Ha ragione Campana a chiamare quelli dell'Accademia dei Lincei et similia “l'accademia del Mantellaccio”, perché chi perde, per noncuranza come Ardengo Soffici, insieme al vicino Giovanni Papini, il manoscritto di uno dei più grandi poeti italiani del Novecento, chiamarlo stolto è un eufemismo. Ben altri necessitano. Anche per gli “avveduti” pischiatri di allora, o la sua famiglia incurante, che lo ricovera in manicomio mentre lui si leggeva a Ginevra il primo saggio di Freud su Leonardo. Chi sono costoro ? Le Giubbe Rosse che, obnubilate da finzioni politiche, non stimano nemmeno Marinetti, come rincara il poeta, giustamente.
Che dire? Si può solo rispondere con la sua poesia o del suo omologo austriaco, estimatore di Orfeo come Campana, autore dei Sonetti ad Orfeo (Die Sonette an Orpheus, 1923), il boemo Rainer Maria Rilke, e lo citiamo proprio perché avrebbe potuto consolare Campana, l'altro poeta orfico, che tesse altre parole:
Non è il tuo amore, o giovane, se anche
la voce forza la tua bocca – impara
a scordare il tuo canto. Esso trascorre.
Cantare in verità è un respiro diverso,
senza meta. Un soffio divino. Un vento.
(Sonetti ad Orfeo, I iii)
Queste righe avrebbero ricordato a Campana che coloro che non lo stimavano non avevano armi – si, armi a difesa del loro benpensante concetto di vita che li rappacificava col mondo, altro che il suo “canto di guerra” come quello di ogni poeta che combatte per tramare una nuova realtà – né strumenti per “leggerlo”, e preferirono dimenticarlo, far si che non esistesse. Ma Campana riscrisse il suo libro perduto, ed i Canti Orfici vennero pubblicati a sue spese nel 1914, e finalmente qualcuno come Emilio Cecchi si accorse di lui.

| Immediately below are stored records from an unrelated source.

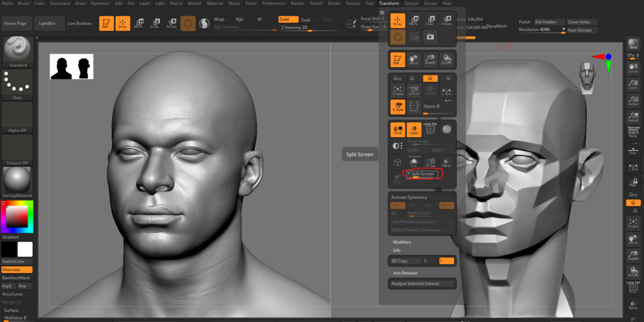Screen dimensions: 644x322
Task: Click the camera snapshot icon in Transform panel
Action: [430, 37]
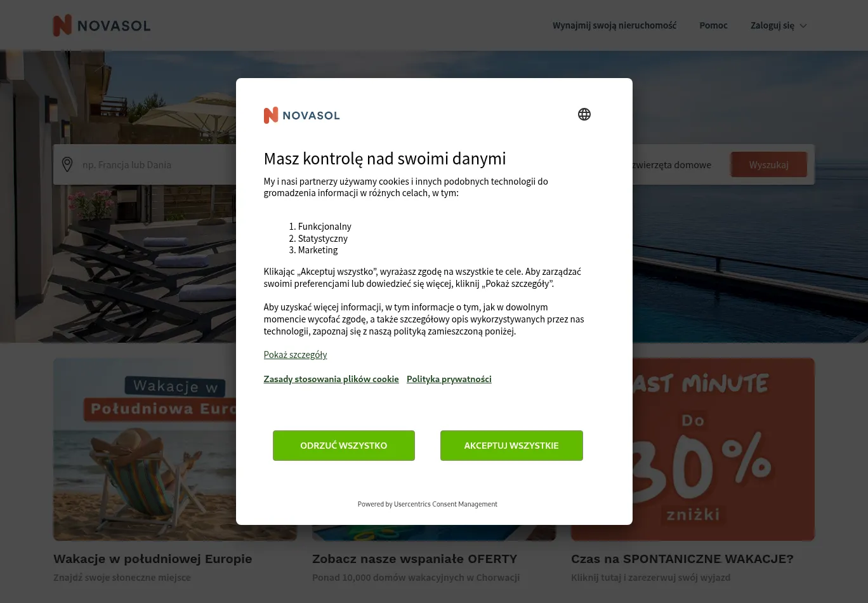Click the Novasol logo in page header

point(102,25)
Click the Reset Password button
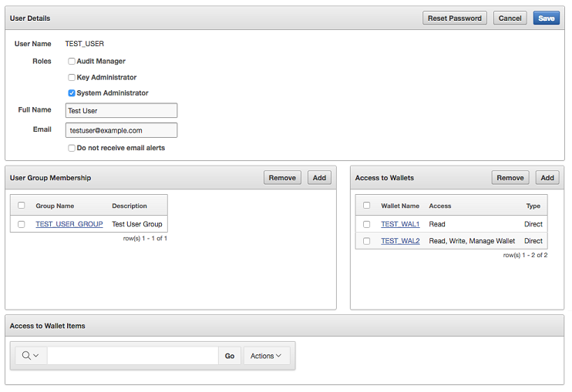Viewport: 572px width, 392px height. 455,18
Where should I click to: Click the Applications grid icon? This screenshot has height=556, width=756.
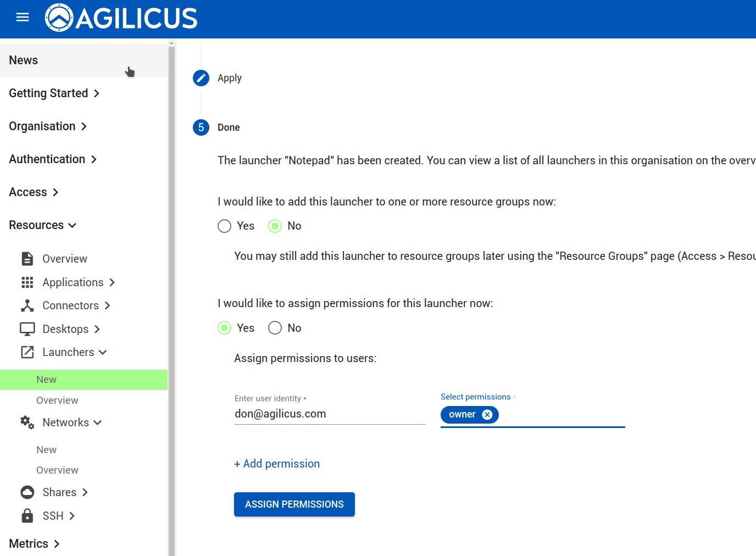pos(27,282)
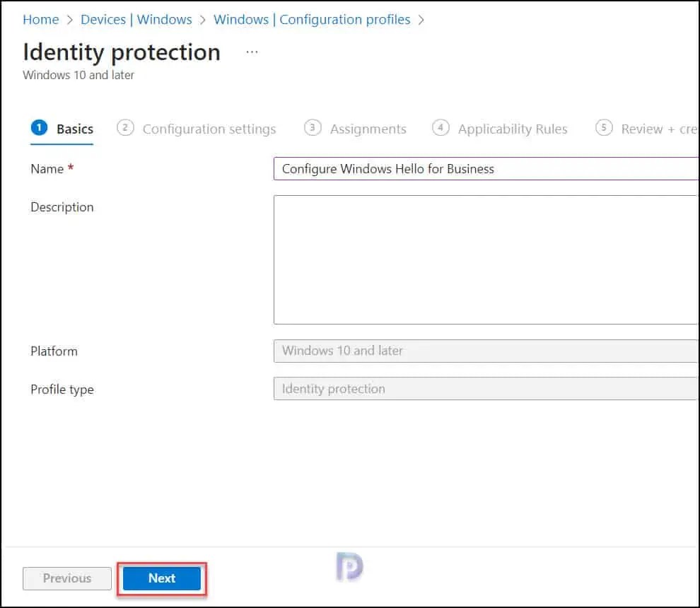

Il riconoscimento vero però venne dopo la sua morte nel 1932 nel manicomio di Castelpulci a Scandicci (Firenze) e la sepoltura venne spostata nel 1946 nella chiesa di San Salvatore a Badia a Settimo con Montale, Alfonso Gatto, Carlo Bo, Pratolini ed altri a testimoniare la presenza di un grande poeta.
La drammatica, struggente lettura di Vinicio Marchioni, di concerto con la malinconicamente ritmica scansione musicale di Ruben Rigillo, termina con Un viaggio chiamato amore, quello di Sibilla Aleramo, la musa che non sfiorirà mai nelle sue parole:
In un momento
Sono sfiorite le rose
I petali caduti
Perché io non potevo dimenticare le rose
Le cercavamo insieme
Abbiamo trovato delle rose
Erano le sue rose erano le mie rose
Questo viaggio chiamavamo amore
Col nostro sangue e colle nostre lagrime facevamo le rose
Che brillavano un momento al sole del mattino
Le abbiamo sfiorite sotto il sole tra i rovi
Le rose che non erano le nostre rose
Le mie rose le sue rose
P.S. E così dimenticammo le rose.
(per Sibilla Aleramo)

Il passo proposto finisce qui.